Material supplied →
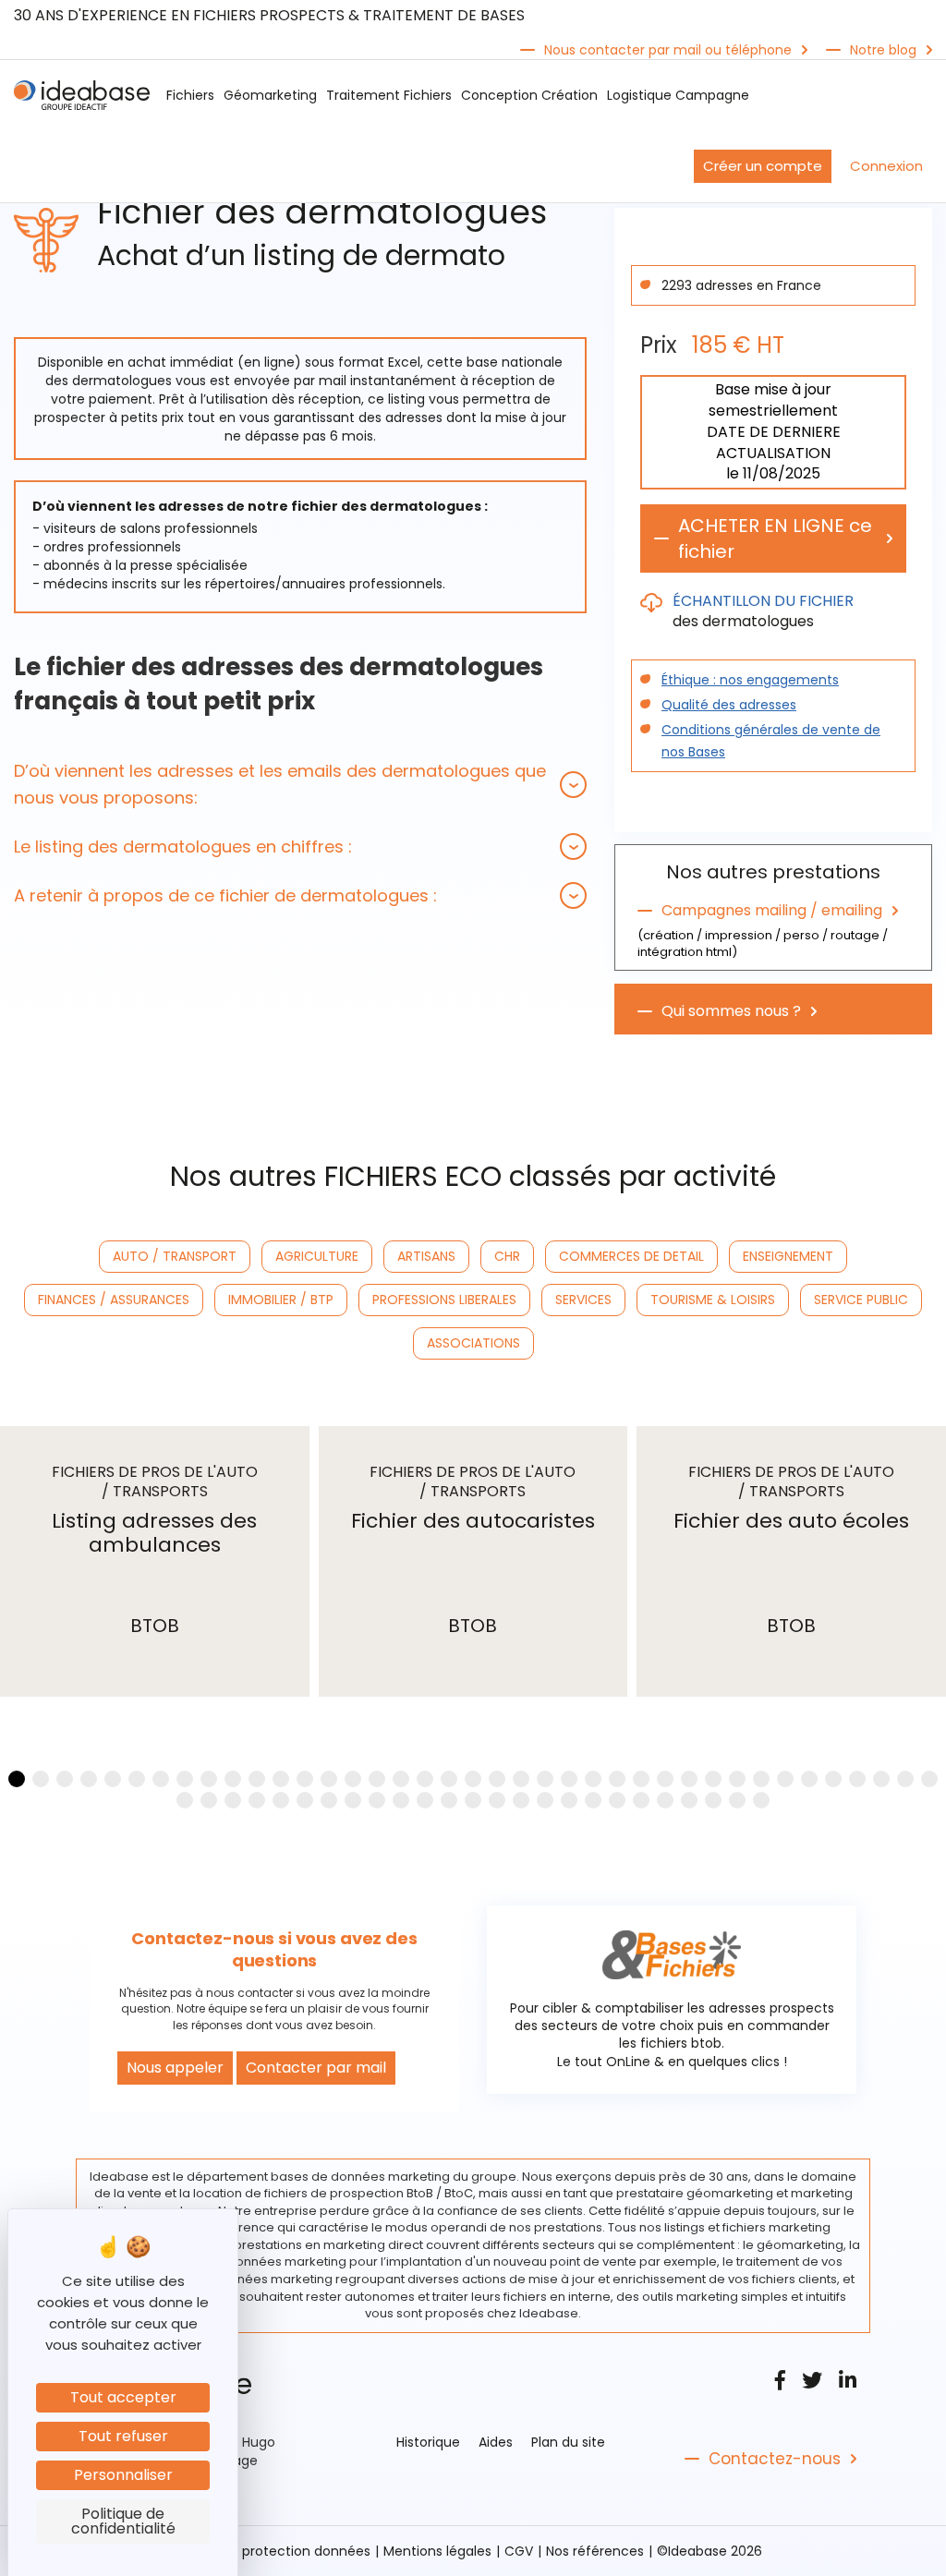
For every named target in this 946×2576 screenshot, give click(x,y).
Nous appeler (175, 2067)
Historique (428, 2442)
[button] (300, 784)
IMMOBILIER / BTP (281, 1299)
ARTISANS (426, 1256)
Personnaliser (123, 2474)
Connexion (886, 165)
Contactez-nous (775, 2458)
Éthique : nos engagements (750, 680)
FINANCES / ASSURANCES (113, 1299)
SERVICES (583, 1299)
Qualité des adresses (728, 704)
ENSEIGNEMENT (788, 1256)
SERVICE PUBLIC (861, 1299)
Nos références (595, 2551)
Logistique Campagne (678, 95)
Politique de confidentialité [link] (123, 2521)
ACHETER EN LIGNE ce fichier (775, 538)
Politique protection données (277, 2551)
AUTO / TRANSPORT (174, 1256)
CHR (507, 1256)
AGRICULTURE (316, 1256)
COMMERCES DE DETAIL (631, 1256)
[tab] (300, 784)
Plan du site (568, 2442)
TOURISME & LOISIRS (712, 1299)
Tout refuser (123, 2436)
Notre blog (883, 50)
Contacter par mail (316, 2067)
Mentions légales (437, 2551)
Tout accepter (123, 2397)
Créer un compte (762, 165)
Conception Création (529, 95)
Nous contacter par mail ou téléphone (668, 50)
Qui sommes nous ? (731, 1011)
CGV (518, 2551)
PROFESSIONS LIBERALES (444, 1299)
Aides (496, 2442)
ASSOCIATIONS (473, 1343)
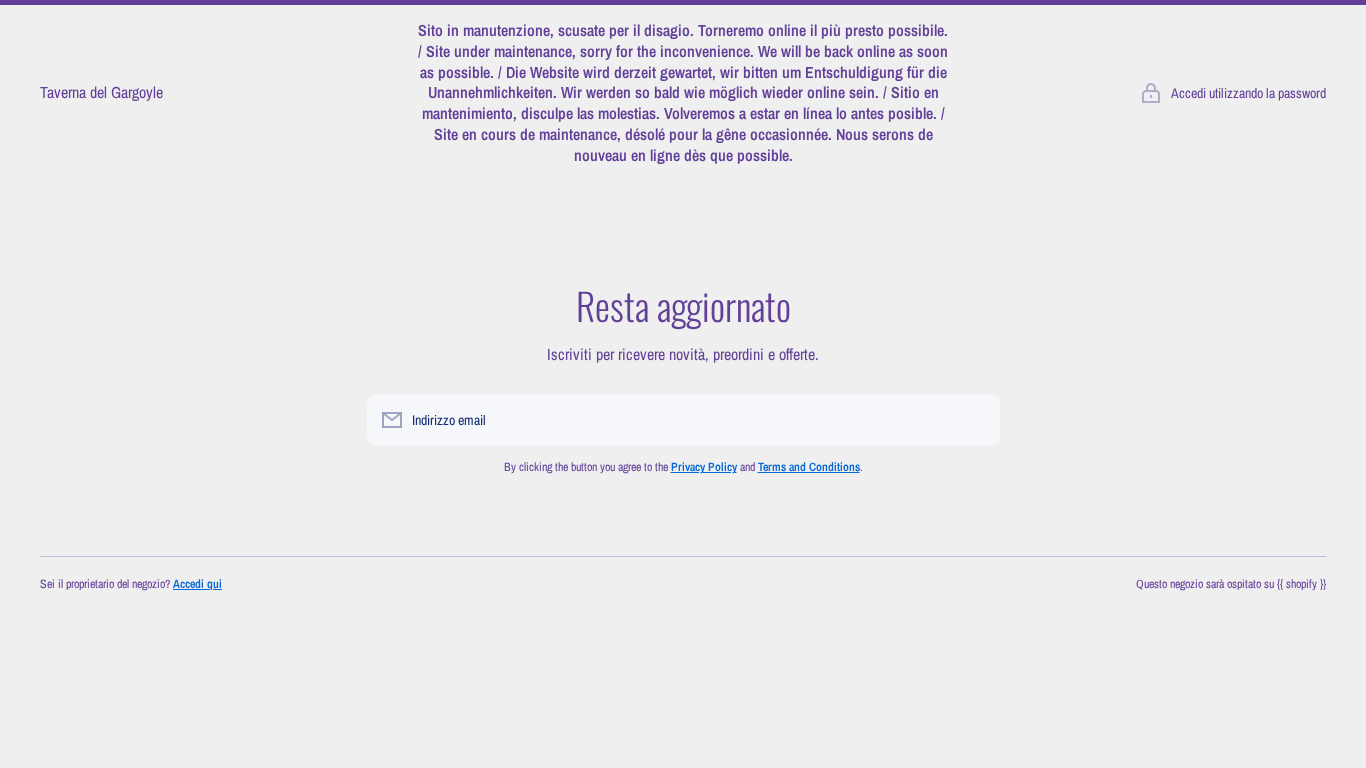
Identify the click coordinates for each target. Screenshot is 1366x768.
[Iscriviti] (975, 420)
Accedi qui (197, 584)
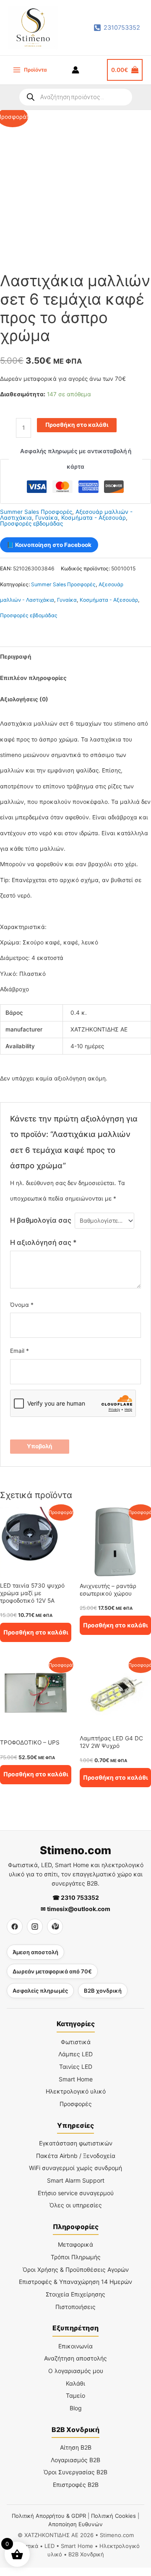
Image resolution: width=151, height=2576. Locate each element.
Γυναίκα (46, 517)
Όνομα (22, 1304)
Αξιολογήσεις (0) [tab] (24, 699)
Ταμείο (75, 2395)
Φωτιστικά (76, 2041)
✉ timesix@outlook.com (75, 1908)
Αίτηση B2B (75, 2447)
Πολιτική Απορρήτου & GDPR (49, 2515)
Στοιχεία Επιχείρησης (75, 2294)
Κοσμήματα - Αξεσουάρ (93, 517)
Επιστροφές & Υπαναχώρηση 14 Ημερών (75, 2281)
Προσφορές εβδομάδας (31, 523)
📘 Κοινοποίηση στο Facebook (49, 544)
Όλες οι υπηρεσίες (75, 2205)
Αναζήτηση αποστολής (75, 2358)
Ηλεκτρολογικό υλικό (76, 2091)
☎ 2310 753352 (75, 1897)
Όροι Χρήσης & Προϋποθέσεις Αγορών (76, 2269)
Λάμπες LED (75, 2054)
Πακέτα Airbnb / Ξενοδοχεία (75, 2155)
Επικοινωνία (75, 2346)
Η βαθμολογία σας (40, 1220)
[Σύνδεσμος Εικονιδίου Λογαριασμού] (75, 70)
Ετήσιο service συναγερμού (76, 2192)
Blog (76, 2408)
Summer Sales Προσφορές (36, 511)
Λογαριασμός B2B (75, 2459)
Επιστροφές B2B (76, 2484)
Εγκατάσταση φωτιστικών (75, 2143)
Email (19, 1350)
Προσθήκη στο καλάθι (76, 424)
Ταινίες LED (75, 2066)
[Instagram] (35, 1927)
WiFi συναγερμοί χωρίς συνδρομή (75, 2167)
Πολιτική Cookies (113, 2515)
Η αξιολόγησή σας (43, 1242)
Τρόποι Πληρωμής (76, 2256)
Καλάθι (75, 2383)
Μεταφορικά (75, 2244)
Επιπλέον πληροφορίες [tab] (33, 678)
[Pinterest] (55, 1927)
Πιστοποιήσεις (75, 2306)
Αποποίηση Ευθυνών (75, 2524)
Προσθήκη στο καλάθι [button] (35, 1632)
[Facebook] (15, 1927)
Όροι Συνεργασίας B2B (75, 2472)
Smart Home (76, 2079)
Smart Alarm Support (75, 2180)
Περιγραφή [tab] (15, 656)
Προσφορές (76, 2103)
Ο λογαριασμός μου (75, 2370)
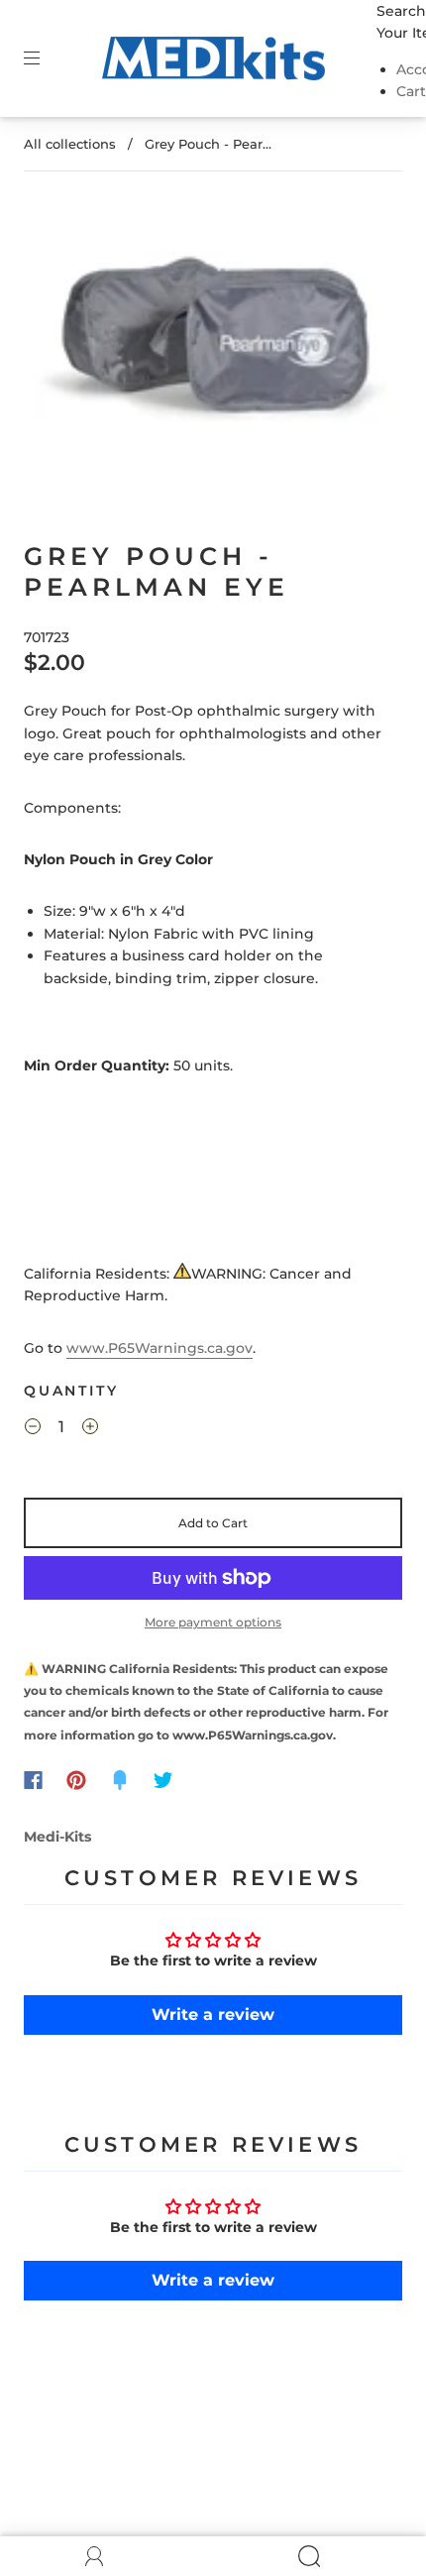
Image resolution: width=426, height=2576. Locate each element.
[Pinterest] (76, 1780)
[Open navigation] (45, 58)
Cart (411, 91)
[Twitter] (163, 1780)
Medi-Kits (57, 1837)
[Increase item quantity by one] (90, 1430)
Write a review (213, 2014)
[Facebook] (33, 1780)
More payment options (213, 1622)
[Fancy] (120, 1780)
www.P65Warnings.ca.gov (159, 1348)
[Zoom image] (213, 336)
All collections (70, 144)
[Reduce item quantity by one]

What to produce → The expected answer is an exact copy of the lines above, beginning at the line with "IMMOBILIER / BTP (281, 1299)" and ending at the line with "Nos références (595, 2551)", with both ends in.

Answer for the task →
IMMOBILIER / BTP (281, 1299)
ARTISANS (426, 1256)
Personnaliser (123, 2474)
Connexion (886, 165)
Contactez-nous (775, 2458)
Éthique : nos engagements (750, 680)
FINANCES / ASSURANCES (113, 1299)
SERVICES (583, 1299)
Qualité des adresses (728, 704)
ENSEIGNEMENT (788, 1256)
SERVICE PUBLIC (861, 1299)
Nos références (595, 2551)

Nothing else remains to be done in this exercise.